■ INSTRUCTION
Rewrite the lines from the one holding "The width and" through the end of the lines, inclusive, as a numbered list, skipping blank lines. Leave the pictures out.

Lines for finding items shown on screen:
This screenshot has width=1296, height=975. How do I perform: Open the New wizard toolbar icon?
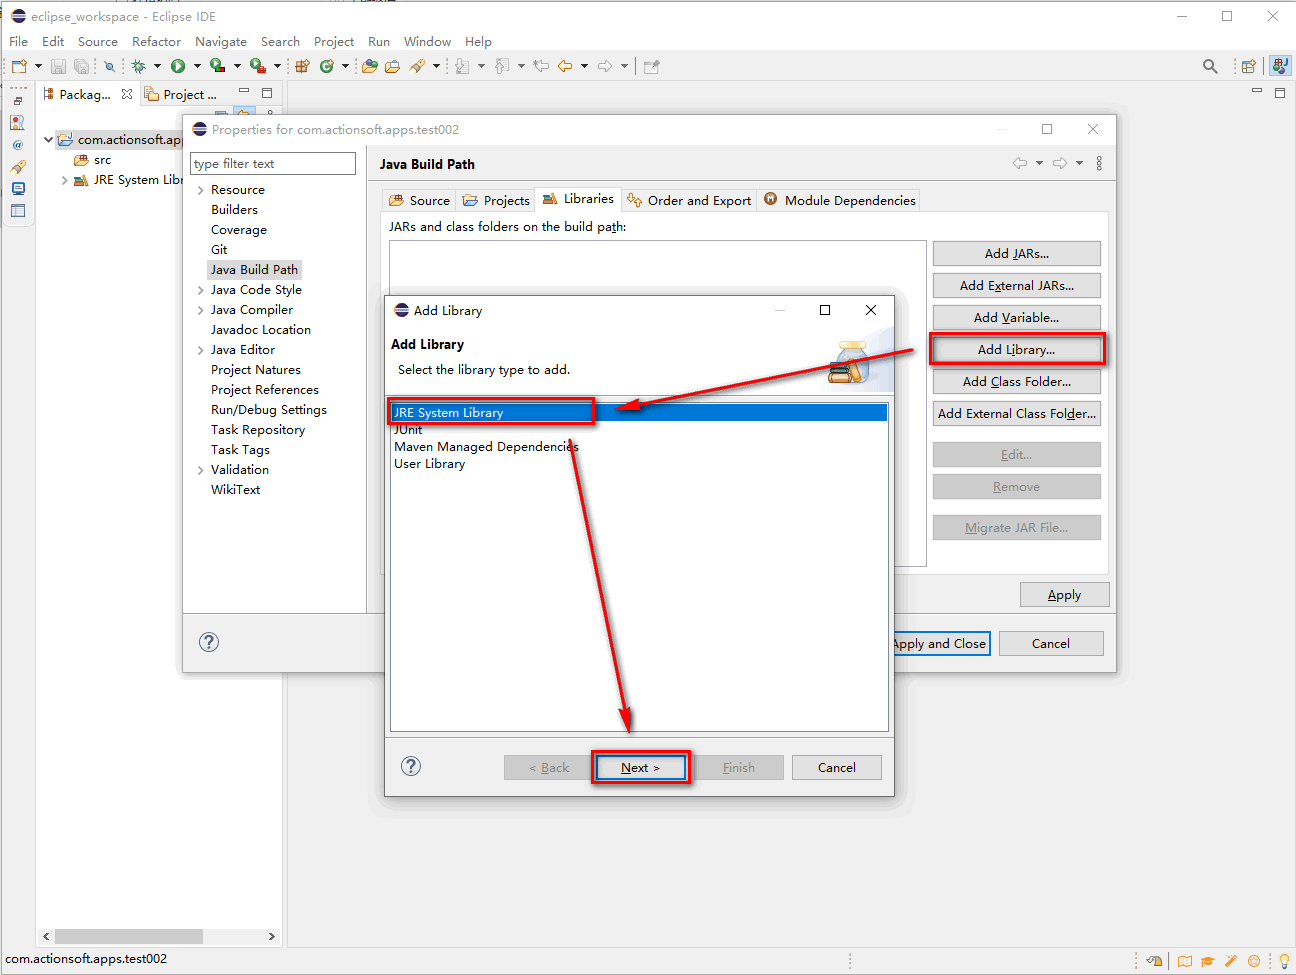coord(17,65)

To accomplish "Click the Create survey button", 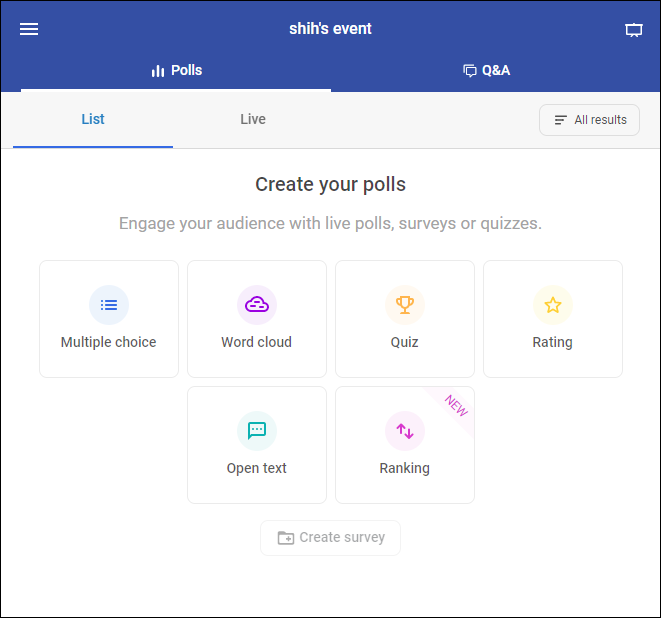I will pos(330,537).
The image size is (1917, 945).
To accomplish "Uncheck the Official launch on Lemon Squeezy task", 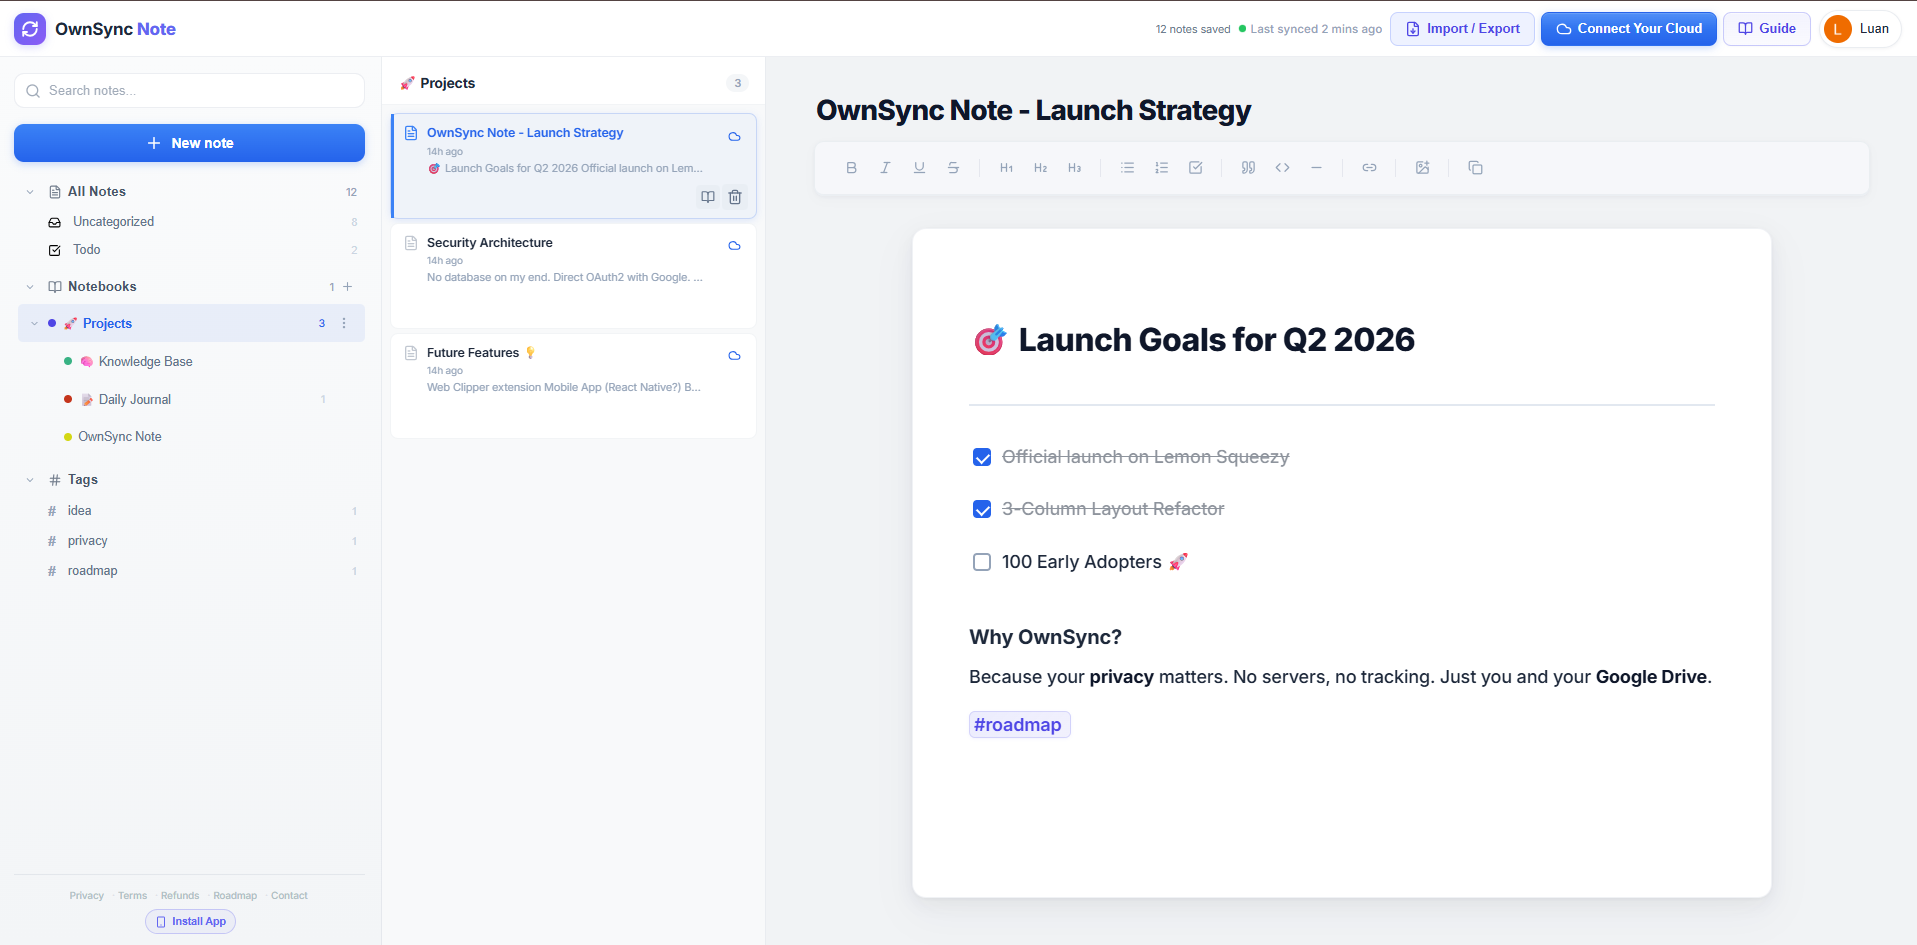I will [981, 457].
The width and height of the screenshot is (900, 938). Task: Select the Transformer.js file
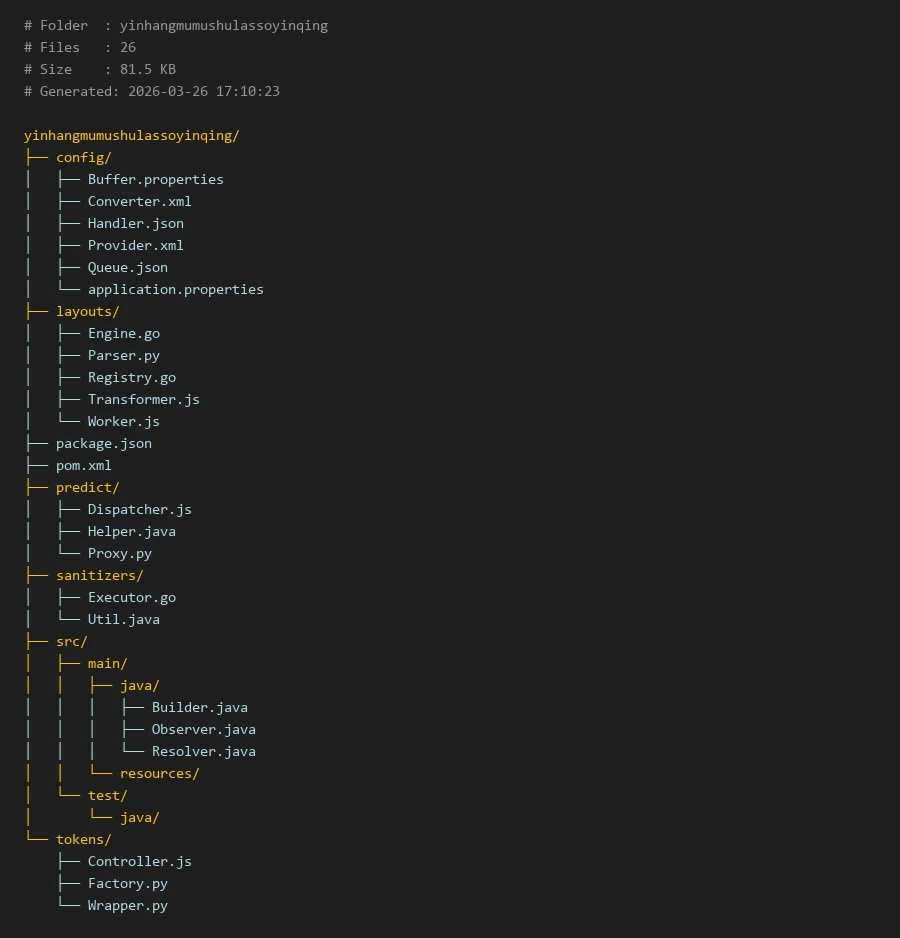point(143,400)
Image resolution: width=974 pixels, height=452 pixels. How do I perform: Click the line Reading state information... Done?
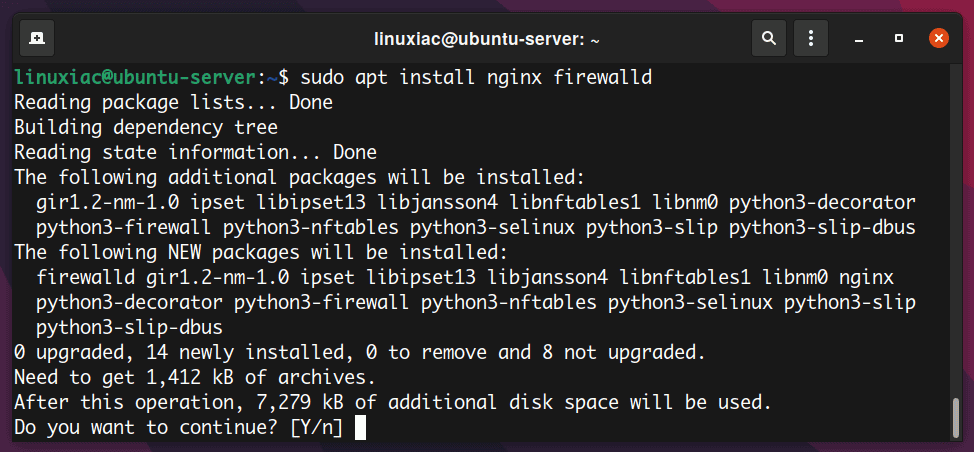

■ FULL SOLUTION
1. The width and height of the screenshot is (900, 938). Task: Select the Transformer.js file
2. point(143,400)
3. Image resolution: width=974 pixels, height=452 pixels. How do I perform: Click the line Reading state information... Done?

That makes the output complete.